Saturday, April 21, 2018

We've GOT to pray

My last post touched on the change in attitude people undergo when the status of a behavior moves from privilege to responsibility, and in giving relevant examples, I mention the challenge of getting students to pray in school. That specific example calls forth a substantial number of other dimensions of thinking and is a difficult subject because student reluctance stems from much more than the simple nature of obligation.

Students at a young age want to please authority figures. They engage in prayer whether or not they understand because they don't generally question their teachers and parents. Some do recognize that prayer can be boring or tedious so (when they are still young enough) we inject song into the process hoping that they will enjoy the experience more.

But as they age, they get pulled aside by all those other societal influences. At any given moment, young people, especially those brought up to embrace the trappings of the modern, secular world, are enticed by sensory inputs, experiences and interactions that are important in that moment. That fear of missing out is intense and time allocated for prayer becomes an unwelcome interruption. Even those with nothing better to do might be reluctant for a variety of reasons:

1. Faith begins to be reconsidered and uncomfortable questions beg to be asked. Many have no answer and this makes certain aspects of prayer empty.
2. Students start to celebrate their own individuality and rebel against the conformity of any group activity.
3. There is less and less urge to please the adults.
4. A common tendency is to reject anything that is imposed regardless of its nature.
5. Especially in a school setting, prayer times show little in terms of return. Classes lead to grades. Prayer isn't always obviously answered and one cannot be graded on one's performance.
6. Prayer in a foreign language is difficult and even in translation the references and concepts are alien. The topics aren't relevant or current.
7. Institutionalized prayer is repetitive with the same text said every day. This leads to boredom.
8. Prayer requires sustained attention and focus, neither of which is especially valued by teenagers.
9. Teenagers sleep less and less so prayer services which rely on silent reading or individual worship become nap times.

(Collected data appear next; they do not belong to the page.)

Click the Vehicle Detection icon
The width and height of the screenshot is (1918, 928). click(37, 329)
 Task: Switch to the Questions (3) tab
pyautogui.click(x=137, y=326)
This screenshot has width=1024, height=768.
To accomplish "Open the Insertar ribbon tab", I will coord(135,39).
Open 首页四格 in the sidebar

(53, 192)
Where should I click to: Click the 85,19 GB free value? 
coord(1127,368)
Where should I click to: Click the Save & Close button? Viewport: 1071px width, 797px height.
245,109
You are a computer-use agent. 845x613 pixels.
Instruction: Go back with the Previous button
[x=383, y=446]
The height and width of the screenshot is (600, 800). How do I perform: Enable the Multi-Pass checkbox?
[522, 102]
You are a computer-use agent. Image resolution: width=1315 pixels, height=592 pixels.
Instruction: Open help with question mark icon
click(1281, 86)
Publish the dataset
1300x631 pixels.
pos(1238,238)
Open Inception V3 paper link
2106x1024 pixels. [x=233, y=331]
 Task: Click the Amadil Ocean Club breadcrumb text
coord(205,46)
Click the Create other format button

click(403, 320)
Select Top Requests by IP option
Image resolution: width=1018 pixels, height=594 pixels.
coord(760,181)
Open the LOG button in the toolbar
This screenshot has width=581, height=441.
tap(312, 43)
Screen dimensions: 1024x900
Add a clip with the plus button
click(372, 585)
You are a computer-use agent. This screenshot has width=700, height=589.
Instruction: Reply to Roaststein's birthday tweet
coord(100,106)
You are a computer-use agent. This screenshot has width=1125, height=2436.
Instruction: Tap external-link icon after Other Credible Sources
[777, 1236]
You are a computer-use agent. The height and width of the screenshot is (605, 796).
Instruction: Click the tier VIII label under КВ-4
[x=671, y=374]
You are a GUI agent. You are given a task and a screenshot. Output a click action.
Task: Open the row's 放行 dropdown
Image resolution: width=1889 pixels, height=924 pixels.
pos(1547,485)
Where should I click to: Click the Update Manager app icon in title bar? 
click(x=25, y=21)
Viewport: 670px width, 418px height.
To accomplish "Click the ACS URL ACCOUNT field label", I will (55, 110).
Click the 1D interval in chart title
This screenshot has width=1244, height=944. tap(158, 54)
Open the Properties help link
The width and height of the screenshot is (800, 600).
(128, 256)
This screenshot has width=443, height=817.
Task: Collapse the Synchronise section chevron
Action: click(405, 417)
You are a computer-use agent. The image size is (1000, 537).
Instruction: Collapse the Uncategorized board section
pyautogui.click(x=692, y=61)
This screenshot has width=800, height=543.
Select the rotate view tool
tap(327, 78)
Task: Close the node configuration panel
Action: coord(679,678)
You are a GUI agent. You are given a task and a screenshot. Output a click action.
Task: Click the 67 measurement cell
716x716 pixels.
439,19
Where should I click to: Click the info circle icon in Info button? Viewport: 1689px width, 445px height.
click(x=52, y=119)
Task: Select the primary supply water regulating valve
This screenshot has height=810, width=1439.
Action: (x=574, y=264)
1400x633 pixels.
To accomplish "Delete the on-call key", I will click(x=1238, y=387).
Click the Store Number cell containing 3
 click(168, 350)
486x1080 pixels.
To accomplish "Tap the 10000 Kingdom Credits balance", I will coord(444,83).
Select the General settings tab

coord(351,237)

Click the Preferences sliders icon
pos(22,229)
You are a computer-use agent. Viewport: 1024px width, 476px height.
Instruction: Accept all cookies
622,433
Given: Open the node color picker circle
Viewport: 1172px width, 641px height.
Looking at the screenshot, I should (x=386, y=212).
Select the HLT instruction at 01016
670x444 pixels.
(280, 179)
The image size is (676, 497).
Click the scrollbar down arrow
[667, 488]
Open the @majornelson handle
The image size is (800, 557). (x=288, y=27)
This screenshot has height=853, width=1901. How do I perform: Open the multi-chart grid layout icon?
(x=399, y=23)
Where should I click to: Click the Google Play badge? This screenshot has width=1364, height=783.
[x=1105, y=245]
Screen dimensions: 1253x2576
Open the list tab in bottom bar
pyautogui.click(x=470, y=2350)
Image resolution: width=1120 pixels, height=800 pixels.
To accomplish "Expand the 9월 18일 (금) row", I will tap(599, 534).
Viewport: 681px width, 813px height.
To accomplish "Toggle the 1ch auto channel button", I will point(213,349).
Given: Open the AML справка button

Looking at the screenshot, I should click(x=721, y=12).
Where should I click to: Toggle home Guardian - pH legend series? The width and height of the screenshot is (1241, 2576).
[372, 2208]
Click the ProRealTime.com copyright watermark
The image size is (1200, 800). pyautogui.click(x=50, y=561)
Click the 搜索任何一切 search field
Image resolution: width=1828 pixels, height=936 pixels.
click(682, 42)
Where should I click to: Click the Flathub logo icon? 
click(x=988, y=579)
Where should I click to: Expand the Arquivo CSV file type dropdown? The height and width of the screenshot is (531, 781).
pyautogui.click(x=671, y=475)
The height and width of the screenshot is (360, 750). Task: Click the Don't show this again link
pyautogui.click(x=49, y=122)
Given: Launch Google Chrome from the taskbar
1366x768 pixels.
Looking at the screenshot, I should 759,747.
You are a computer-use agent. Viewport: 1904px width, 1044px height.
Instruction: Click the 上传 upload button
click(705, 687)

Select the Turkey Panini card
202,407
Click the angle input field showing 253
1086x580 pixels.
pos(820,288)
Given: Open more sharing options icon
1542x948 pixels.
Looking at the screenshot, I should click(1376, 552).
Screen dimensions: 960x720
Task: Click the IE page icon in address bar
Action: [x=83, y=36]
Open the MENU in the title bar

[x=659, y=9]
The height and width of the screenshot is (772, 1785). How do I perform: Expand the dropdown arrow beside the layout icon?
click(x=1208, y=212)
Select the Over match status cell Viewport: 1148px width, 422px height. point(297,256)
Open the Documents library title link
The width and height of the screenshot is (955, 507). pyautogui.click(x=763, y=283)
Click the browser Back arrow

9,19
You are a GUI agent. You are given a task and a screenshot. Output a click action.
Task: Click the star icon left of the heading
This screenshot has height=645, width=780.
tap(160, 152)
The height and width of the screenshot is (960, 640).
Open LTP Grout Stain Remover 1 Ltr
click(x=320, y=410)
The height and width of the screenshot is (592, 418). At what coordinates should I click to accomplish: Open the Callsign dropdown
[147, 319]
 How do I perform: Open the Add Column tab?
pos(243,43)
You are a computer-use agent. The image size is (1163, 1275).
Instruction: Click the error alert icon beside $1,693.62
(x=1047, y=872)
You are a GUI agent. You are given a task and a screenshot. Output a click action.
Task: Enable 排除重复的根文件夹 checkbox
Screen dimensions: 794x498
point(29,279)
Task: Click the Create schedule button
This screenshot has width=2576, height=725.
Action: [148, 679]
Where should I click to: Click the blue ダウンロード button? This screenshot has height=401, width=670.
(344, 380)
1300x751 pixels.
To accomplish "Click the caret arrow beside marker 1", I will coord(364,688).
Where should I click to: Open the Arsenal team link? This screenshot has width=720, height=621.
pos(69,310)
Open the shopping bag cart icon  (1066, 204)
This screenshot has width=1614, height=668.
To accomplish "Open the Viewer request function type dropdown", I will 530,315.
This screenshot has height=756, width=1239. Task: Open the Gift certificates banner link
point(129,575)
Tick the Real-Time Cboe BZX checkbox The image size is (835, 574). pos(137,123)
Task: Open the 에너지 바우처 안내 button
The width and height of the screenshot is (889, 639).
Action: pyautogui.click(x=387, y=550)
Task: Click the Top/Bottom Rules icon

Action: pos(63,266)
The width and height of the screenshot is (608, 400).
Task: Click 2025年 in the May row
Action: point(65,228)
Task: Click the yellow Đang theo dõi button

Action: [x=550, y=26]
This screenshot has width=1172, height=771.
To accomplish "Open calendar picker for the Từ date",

So when we try to solve the issue of prayer we are fighting against a large number of challenges. This is what drives many (myself included) to rely on the "fear of negative consequences" angle I mentioned in the previous post. If this fear is of local response (within the school), in the short term it will have the most direct effect on controlling behavior, but it might also be incredibly corrosive in most cases. A larger fear such as an existential threat outside the school can work but once that threat is resolved, the status quo ante resumes, and one should never hope that there will be some calamitous situation just so that students can see the value of prayer. There are stop gaps, such as making personal connections with students so that they will feel a sense of personal responsibility to an authority figure. This works when the student has the moral core to care about what someone else thinks but sadly this is often not the case. Additionally, it is difficult to carry this technique forward for any larger number of students. In the school setting, the ratio of teacher to student makes this practice hard to work on with any meaningful percentage of a group. Smaller prayer groupings would also help though this is contraindicated if one purpose is to foster a unified community, or if one lacks the man power and/or physical space to make it work. Education regarding the words and ideas is useful but cannot overcome the problems of faith which cannot be taught.

So what's the bottom line? We can acknowledge how difficult it is and help the students by admitting our own struggles. We can banish outside influences (in the community, the school or the prayer room) and hope that with no other pressures, students will allow themselves to engage. We can see ourselves as spiritually warehousing them and hope that through a gap year program, time and maturation, they will start to choose for themselves to become more involved in the process of prayer. We could make prayer optional, or attenuate the content. We could provide appropriate positive reinforcement and consequences to reward engagement. Each of these (or any other) options has serious risk and potential benefit and any combination has to be implemented keeping in mind the possible damage.

I'm open to other ideas and discussion. Thanks for listening to me rant.